### Problem description
Across the whole listing, filter for the string "computer" and copy every line that has it.

┄┄┄┄┄┄

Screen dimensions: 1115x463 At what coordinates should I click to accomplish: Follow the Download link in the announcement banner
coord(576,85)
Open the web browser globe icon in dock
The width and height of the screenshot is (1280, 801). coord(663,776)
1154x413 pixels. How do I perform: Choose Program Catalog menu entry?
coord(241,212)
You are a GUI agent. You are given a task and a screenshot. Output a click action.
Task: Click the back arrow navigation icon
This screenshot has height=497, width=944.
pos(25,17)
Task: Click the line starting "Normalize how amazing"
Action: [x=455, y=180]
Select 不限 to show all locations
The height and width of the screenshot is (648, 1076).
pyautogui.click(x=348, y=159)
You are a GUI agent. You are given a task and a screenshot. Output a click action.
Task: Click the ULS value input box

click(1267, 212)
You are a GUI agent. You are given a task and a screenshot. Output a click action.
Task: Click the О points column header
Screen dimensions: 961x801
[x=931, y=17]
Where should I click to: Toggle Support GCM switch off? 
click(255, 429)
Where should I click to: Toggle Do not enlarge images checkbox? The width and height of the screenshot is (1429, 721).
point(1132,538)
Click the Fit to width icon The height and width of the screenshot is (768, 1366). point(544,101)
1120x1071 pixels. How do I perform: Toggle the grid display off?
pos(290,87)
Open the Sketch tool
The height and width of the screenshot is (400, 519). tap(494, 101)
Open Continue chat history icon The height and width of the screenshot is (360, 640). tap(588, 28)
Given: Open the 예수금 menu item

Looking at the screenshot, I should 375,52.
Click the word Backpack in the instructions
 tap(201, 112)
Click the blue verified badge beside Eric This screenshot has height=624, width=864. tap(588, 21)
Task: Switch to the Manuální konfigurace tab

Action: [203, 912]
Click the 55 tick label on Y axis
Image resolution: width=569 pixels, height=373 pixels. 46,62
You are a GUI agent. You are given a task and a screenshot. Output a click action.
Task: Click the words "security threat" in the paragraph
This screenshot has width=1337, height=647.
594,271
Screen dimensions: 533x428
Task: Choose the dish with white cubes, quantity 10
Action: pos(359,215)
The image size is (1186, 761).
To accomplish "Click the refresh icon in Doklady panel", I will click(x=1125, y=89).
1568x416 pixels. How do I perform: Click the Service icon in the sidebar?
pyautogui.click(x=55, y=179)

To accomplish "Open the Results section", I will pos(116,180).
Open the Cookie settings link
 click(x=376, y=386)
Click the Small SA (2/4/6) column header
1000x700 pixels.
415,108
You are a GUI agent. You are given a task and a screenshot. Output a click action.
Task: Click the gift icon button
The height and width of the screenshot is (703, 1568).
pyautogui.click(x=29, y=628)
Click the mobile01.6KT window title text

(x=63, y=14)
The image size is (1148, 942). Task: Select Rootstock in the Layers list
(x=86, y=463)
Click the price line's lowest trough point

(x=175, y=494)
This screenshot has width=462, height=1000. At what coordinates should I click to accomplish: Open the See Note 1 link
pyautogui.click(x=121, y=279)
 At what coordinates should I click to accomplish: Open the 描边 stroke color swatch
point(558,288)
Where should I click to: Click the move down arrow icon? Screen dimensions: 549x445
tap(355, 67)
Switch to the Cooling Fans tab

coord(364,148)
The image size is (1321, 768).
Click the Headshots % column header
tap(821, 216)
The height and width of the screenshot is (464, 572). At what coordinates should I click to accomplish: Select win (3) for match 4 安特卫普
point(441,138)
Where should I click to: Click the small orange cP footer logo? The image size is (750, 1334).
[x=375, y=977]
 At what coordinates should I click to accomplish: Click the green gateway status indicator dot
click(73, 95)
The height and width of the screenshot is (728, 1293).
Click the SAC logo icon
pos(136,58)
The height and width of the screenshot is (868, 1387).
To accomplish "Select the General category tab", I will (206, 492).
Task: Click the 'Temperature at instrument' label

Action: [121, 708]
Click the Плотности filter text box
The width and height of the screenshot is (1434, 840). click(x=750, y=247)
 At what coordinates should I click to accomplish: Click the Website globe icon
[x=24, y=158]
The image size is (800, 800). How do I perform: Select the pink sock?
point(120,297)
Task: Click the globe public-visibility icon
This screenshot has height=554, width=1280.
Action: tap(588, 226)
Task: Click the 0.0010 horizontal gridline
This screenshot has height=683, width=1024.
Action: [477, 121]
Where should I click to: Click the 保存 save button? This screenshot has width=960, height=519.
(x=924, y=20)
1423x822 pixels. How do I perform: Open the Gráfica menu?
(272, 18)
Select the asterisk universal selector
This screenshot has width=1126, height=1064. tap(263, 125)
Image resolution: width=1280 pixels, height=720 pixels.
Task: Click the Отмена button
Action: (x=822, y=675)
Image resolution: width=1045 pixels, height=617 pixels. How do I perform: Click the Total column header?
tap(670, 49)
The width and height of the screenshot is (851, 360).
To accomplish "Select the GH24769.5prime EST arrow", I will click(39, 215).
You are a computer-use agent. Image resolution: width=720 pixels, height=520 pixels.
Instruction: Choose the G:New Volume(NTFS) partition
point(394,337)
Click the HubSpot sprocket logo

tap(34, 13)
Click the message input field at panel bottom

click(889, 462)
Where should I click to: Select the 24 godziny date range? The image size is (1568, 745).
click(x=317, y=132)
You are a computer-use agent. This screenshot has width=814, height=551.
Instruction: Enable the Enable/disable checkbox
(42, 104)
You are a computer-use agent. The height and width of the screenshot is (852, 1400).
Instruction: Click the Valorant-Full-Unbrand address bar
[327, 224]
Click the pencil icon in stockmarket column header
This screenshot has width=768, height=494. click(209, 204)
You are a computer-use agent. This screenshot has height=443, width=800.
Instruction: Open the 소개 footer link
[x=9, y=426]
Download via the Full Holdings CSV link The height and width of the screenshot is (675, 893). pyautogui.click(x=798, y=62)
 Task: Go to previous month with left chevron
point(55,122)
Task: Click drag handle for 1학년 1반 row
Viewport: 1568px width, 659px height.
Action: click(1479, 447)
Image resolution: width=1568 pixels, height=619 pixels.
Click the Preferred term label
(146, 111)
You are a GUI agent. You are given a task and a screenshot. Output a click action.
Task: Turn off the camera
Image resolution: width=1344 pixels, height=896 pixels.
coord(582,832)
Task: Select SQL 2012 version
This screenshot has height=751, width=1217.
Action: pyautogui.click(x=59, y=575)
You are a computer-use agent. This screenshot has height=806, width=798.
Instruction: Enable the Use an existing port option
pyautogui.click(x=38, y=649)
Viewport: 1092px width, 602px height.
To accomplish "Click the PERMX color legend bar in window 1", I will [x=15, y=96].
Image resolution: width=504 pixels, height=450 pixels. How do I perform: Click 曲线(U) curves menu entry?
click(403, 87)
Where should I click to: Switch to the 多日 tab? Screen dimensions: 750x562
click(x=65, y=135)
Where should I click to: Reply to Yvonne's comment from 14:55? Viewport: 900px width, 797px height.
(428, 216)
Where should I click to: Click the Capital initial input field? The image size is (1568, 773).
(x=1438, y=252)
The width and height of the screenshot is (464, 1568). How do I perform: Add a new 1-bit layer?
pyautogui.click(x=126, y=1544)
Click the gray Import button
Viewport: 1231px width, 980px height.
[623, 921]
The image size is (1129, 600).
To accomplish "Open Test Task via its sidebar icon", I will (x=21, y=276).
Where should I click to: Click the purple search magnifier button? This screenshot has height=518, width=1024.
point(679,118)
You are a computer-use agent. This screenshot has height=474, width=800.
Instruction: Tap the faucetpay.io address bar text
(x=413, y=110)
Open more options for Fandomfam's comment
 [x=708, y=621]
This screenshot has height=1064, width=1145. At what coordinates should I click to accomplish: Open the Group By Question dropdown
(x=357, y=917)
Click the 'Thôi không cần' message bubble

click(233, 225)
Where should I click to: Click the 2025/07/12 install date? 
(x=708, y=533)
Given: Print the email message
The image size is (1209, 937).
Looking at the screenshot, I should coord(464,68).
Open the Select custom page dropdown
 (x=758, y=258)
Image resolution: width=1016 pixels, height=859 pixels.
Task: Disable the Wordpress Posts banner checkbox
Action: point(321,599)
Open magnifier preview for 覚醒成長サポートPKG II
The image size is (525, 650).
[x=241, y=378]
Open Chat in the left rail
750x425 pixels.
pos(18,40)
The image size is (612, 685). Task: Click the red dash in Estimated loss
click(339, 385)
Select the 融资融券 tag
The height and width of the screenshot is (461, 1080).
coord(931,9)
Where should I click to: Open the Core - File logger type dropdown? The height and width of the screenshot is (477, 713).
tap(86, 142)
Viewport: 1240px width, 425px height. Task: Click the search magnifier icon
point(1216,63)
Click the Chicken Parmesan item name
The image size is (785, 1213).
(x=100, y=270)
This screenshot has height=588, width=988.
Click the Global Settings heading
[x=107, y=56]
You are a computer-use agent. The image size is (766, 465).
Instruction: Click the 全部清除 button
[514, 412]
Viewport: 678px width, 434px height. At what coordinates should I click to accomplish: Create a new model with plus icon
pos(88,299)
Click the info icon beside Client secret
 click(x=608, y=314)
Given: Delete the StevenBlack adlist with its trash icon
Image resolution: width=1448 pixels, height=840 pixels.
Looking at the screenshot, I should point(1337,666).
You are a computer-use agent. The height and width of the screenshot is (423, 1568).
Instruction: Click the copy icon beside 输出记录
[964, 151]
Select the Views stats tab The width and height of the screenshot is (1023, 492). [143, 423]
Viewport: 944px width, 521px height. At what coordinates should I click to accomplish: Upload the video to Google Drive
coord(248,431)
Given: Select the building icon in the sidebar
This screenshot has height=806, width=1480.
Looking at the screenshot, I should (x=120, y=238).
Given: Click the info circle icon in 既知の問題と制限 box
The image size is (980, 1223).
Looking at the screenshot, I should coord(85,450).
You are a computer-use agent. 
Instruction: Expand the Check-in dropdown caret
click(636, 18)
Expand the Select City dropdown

┄┄┄┄┄┄

### Exercise answer
You are a computer-use agent. Image resolution: width=720 pixels, height=520 pixels.
You are a computer-use agent. This screenshot has width=814, height=551.
You are a computer-use agent. The height and width of the screenshot is (852, 1400).
You are a computer-use agent. This screenshot has height=443, width=800.
You are a computer-use agent. This screenshot has height=806, width=798.
You are a computer-use agent. This screenshot has height=474, width=800.
You are a computer-use agent. The image size is (766, 465).
You are a computer-use agent. The height and width of the screenshot is (423, 1568).
You are a computer-use agent. 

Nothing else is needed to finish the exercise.